▶ [Your task]
The data must be transcribed exactly, with no line missing.

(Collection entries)
--------------------------------------------------

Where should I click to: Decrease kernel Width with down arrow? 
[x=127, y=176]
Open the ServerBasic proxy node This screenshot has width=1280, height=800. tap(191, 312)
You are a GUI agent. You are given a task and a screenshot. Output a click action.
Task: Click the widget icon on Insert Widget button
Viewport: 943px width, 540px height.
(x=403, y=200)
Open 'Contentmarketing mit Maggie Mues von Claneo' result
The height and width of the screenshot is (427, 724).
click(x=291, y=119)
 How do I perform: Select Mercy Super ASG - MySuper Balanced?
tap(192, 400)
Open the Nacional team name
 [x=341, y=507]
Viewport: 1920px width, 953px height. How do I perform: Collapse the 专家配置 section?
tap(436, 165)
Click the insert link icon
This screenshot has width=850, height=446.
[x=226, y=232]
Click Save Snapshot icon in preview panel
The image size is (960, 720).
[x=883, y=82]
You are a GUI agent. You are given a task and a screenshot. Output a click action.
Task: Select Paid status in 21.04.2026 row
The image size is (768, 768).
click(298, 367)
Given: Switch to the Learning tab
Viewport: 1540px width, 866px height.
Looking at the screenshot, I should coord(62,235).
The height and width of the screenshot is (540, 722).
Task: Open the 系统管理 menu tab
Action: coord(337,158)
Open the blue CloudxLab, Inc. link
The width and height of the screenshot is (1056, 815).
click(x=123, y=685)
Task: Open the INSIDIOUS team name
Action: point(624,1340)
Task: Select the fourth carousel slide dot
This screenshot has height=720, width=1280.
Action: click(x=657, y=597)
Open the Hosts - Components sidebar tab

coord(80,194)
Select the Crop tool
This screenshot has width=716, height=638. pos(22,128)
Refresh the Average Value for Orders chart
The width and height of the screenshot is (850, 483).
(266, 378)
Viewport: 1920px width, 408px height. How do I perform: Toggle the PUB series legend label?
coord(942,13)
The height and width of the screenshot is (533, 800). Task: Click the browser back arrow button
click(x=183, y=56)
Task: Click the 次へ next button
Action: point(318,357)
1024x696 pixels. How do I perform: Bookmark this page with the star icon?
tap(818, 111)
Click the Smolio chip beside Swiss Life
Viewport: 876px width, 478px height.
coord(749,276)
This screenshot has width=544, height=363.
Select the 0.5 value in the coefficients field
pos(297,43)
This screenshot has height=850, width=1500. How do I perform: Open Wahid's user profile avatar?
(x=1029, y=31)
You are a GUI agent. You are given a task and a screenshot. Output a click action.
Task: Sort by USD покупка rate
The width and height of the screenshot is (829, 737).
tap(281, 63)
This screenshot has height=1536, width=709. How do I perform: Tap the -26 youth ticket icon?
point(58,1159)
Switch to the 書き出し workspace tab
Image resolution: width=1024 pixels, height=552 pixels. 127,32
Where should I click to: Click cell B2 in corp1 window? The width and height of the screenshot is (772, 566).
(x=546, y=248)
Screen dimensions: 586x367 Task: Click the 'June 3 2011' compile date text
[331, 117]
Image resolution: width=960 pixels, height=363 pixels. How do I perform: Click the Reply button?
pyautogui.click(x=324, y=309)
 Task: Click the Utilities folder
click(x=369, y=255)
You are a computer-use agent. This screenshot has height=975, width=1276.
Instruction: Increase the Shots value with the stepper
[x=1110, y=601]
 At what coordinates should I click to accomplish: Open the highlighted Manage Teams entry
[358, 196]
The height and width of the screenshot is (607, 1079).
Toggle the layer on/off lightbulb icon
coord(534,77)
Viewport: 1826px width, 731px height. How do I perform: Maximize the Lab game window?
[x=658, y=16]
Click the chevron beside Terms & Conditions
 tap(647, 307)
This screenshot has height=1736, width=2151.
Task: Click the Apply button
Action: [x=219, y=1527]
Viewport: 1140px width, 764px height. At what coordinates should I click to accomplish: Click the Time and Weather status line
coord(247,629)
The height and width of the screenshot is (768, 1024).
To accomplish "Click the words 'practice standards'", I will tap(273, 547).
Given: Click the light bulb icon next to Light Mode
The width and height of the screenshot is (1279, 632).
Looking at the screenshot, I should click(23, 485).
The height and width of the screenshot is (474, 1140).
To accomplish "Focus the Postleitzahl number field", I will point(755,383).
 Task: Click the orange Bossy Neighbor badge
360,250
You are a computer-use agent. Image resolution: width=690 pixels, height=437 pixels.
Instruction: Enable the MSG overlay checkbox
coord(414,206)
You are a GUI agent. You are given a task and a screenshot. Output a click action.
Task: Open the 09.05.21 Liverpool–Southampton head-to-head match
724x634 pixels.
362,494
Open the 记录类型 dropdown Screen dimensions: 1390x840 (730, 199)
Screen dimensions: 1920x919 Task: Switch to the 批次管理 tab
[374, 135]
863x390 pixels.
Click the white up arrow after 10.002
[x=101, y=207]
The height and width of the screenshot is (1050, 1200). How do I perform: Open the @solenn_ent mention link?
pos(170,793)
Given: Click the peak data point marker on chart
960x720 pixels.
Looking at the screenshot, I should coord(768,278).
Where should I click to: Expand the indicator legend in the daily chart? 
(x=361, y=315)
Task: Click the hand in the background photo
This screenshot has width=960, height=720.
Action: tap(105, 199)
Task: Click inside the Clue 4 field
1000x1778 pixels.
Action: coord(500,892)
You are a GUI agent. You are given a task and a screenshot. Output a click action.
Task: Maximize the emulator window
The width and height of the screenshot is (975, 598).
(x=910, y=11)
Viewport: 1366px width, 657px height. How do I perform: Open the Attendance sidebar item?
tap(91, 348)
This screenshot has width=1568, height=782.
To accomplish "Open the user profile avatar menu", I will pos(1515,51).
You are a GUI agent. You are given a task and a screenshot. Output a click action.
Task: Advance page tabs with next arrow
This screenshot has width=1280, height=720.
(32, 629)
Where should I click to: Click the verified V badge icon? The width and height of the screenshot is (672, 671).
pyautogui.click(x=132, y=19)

--------------------------------------------------

▶ [Exercise response]
Where should I click to: Decrease kernel Width with down arrow? 
[x=127, y=176]
Open the ServerBasic proxy node This screenshot has width=1280, height=800. tap(191, 312)
You are a GUI agent. You are given a task and a screenshot. Output a click action.
Task: Click the widget icon on Insert Widget button
Viewport: 943px width, 540px height.
(x=403, y=200)
Open 'Contentmarketing mit Maggie Mues von Claneo' result
The height and width of the screenshot is (427, 724).
click(x=291, y=119)
 How do I perform: Select Mercy Super ASG - MySuper Balanced?
tap(192, 400)
Open the Nacional team name
 [x=341, y=507]
Viewport: 1920px width, 953px height. How do I perform: Collapse the 专家配置 section?
tap(436, 165)
Click the insert link icon
This screenshot has width=850, height=446.
[x=226, y=232]
Click Save Snapshot icon in preview panel
The image size is (960, 720).
[x=883, y=82]
You are a GUI agent. You are given a task and a screenshot. Output a click action.
Task: Select Paid status in 21.04.2026 row
The image size is (768, 768).
click(298, 367)
Given: Switch to the Learning tab
Viewport: 1540px width, 866px height.
Looking at the screenshot, I should coord(62,235).
The height and width of the screenshot is (540, 722).
Task: Open the 系统管理 menu tab
Action: coord(337,158)
Open the blue CloudxLab, Inc. link
The width and height of the screenshot is (1056, 815).
click(x=123, y=685)
Task: Open the INSIDIOUS team name
Action: point(624,1340)
Task: Select the fourth carousel slide dot
This screenshot has height=720, width=1280.
Action: click(x=657, y=597)
Open the Hosts - Components sidebar tab

coord(80,194)
Select the Crop tool
This screenshot has width=716, height=638. pos(22,128)
Refresh the Average Value for Orders chart
The width and height of the screenshot is (850, 483).
(266, 378)
Viewport: 1920px width, 408px height. How do I perform: Toggle the PUB series legend label?
coord(942,13)
The height and width of the screenshot is (533, 800). Task: Click the browser back arrow button
click(x=183, y=56)
Task: Click the 次へ next button
Action: point(318,357)
1024x696 pixels. How do I perform: Bookmark this page with the star icon?
tap(818, 111)
Click the Smolio chip beside Swiss Life
Viewport: 876px width, 478px height.
coord(749,276)
This screenshot has width=544, height=363.
Select the 0.5 value in the coefficients field
pos(297,43)
This screenshot has height=850, width=1500. How do I perform: Open Wahid's user profile avatar?
(x=1029, y=31)
You are a GUI agent. You are given a task and a screenshot. Output a click action.
Task: Sort by USD покупка rate
The width and height of the screenshot is (829, 737).
tap(281, 63)
This screenshot has height=1536, width=709. How do I perform: Tap the -26 youth ticket icon?
point(58,1159)
Switch to the 書き出し workspace tab
Image resolution: width=1024 pixels, height=552 pixels. 127,32
Where should I click to: Click cell B2 in corp1 window? The width and height of the screenshot is (772, 566).
(x=546, y=248)
Screen dimensions: 586x367 Task: Click the 'June 3 2011' compile date text
[331, 117]
Image resolution: width=960 pixels, height=363 pixels. How do I perform: Click the Reply button?
pyautogui.click(x=324, y=309)
 Task: Click the Utilities folder
click(x=369, y=255)
You are a computer-use agent. This screenshot has height=975, width=1276.
Instruction: Increase the Shots value with the stepper
[x=1110, y=601]
 At what coordinates should I click to accomplish: Open the highlighted Manage Teams entry
[358, 196]
The height and width of the screenshot is (607, 1079).
Toggle the layer on/off lightbulb icon
coord(534,77)
Viewport: 1826px width, 731px height. How do I perform: Maximize the Lab game window?
[x=658, y=16]
Click the chevron beside Terms & Conditions
 tap(647, 307)
This screenshot has height=1736, width=2151.
Task: Click the Apply button
Action: [x=219, y=1527]
Viewport: 1140px width, 764px height. At what coordinates should I click to accomplish: Click the Time and Weather status line
coord(247,629)
The height and width of the screenshot is (768, 1024).
To accomplish "Click the words 'practice standards'", I will tap(273, 547).
Given: Click the light bulb icon next to Light Mode
The width and height of the screenshot is (1279, 632).
Looking at the screenshot, I should click(23, 485).
The height and width of the screenshot is (474, 1140).
To accomplish "Focus the Postleitzahl number field", I will point(755,383).
 Task: Click the orange Bossy Neighbor badge
360,250
You are a computer-use agent. Image resolution: width=690 pixels, height=437 pixels.
Instruction: Enable the MSG overlay checkbox
coord(414,206)
You are a GUI agent. You are given a task and a screenshot. Output a click action.
Task: Open the 09.05.21 Liverpool–Southampton head-to-head match
724x634 pixels.
362,494
Open the 记录类型 dropdown Screen dimensions: 1390x840 (730, 199)
Screen dimensions: 1920x919 Task: Switch to the 批次管理 tab
[374, 135]
863x390 pixels.
Click the white up arrow after 10.002
[x=101, y=207]
The height and width of the screenshot is (1050, 1200). How do I perform: Open the @solenn_ent mention link?
pos(170,793)
Given: Click the peak data point marker on chart
960x720 pixels.
Looking at the screenshot, I should coord(768,278).
Where should I click to: Expand the indicator legend in the daily chart? 
(x=361, y=315)
Task: Click the hand in the background photo
This screenshot has width=960, height=720.
Action: tap(105, 199)
Task: Click inside the Clue 4 field
1000x1778 pixels.
Action: coord(500,892)
You are a GUI agent. You are given a task and a screenshot. Output a click action.
Task: Maximize the emulator window
The width and height of the screenshot is (975, 598).
(x=910, y=11)
Viewport: 1366px width, 657px height. How do I perform: Open the Attendance sidebar item?
tap(91, 348)
This screenshot has width=1568, height=782.
To accomplish "Open the user profile avatar menu", I will pos(1515,51).
You are a GUI agent. You are given a task and a screenshot. Output a click action.
Task: Advance page tabs with next arrow
This screenshot has width=1280, height=720.
(32, 629)
Where should I click to: Click the verified V badge icon? The width and height of the screenshot is (672, 671).
pyautogui.click(x=132, y=19)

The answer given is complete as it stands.